→ **Exercise description**: Please reproduce the records word for word, from the line with "Given: Click the" to the line with "The height and", both lines included.

------ Records shown

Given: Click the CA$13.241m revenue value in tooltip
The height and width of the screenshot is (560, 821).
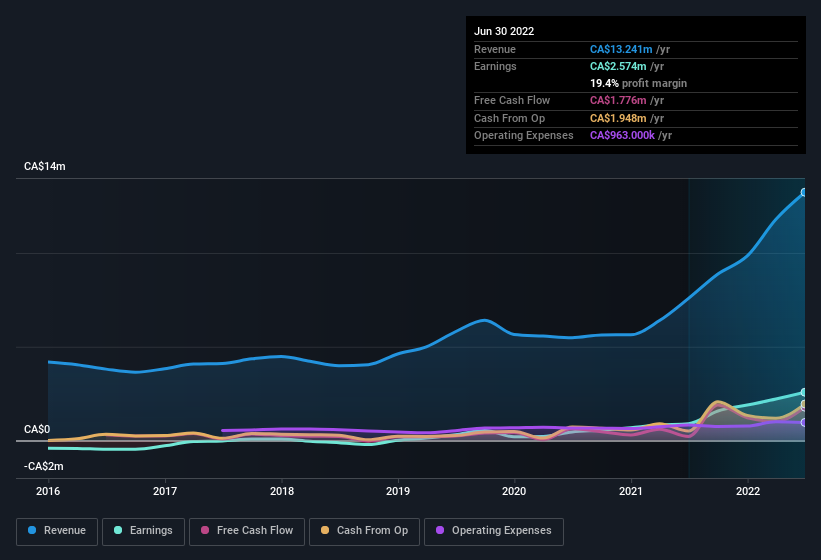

------------
------ Records shown

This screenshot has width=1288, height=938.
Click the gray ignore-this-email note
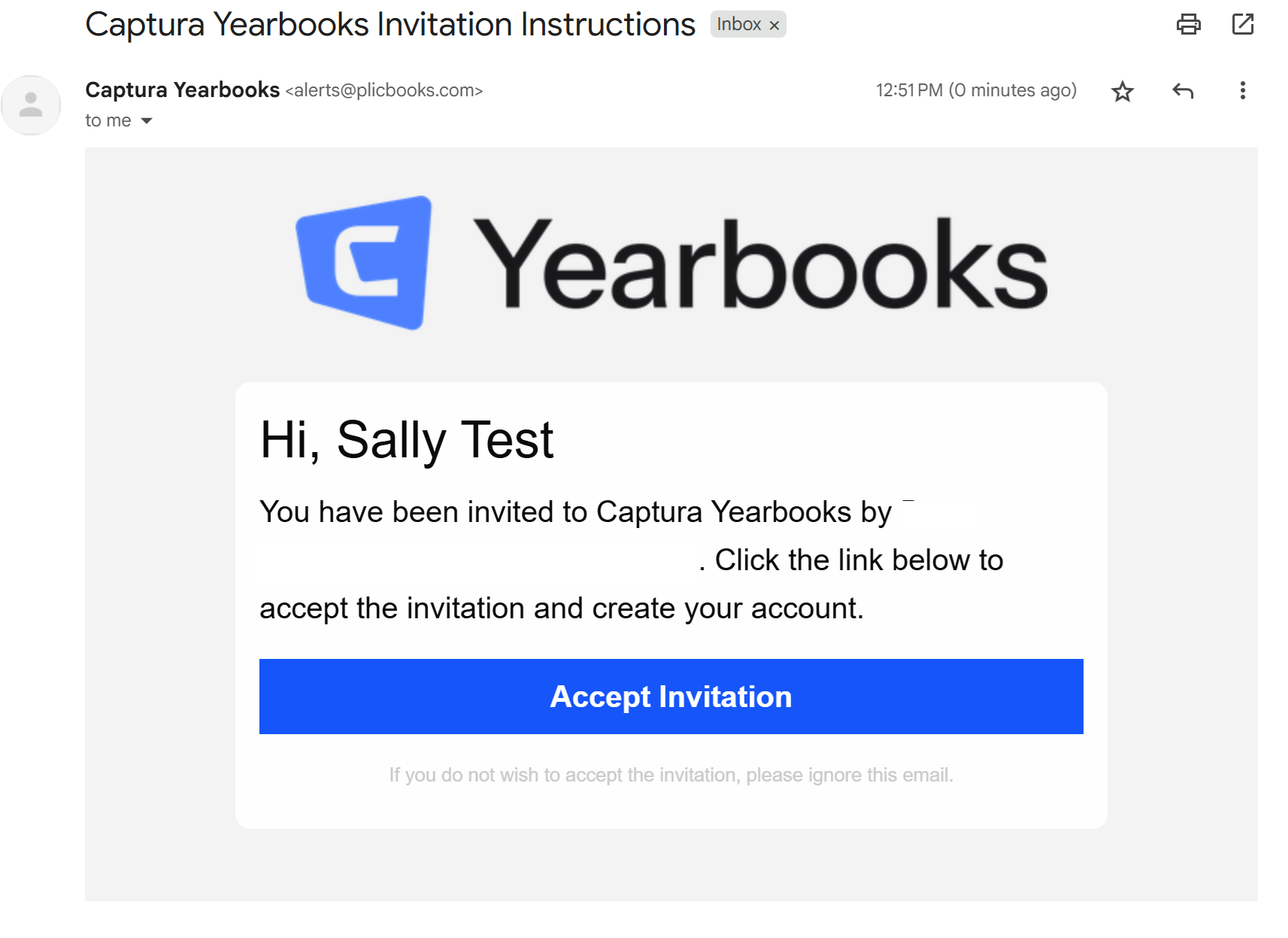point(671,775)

------------

→ **Final result**:
Given: Click the CA$13.241m revenue value in tooltip
The height and width of the screenshot is (560, 821).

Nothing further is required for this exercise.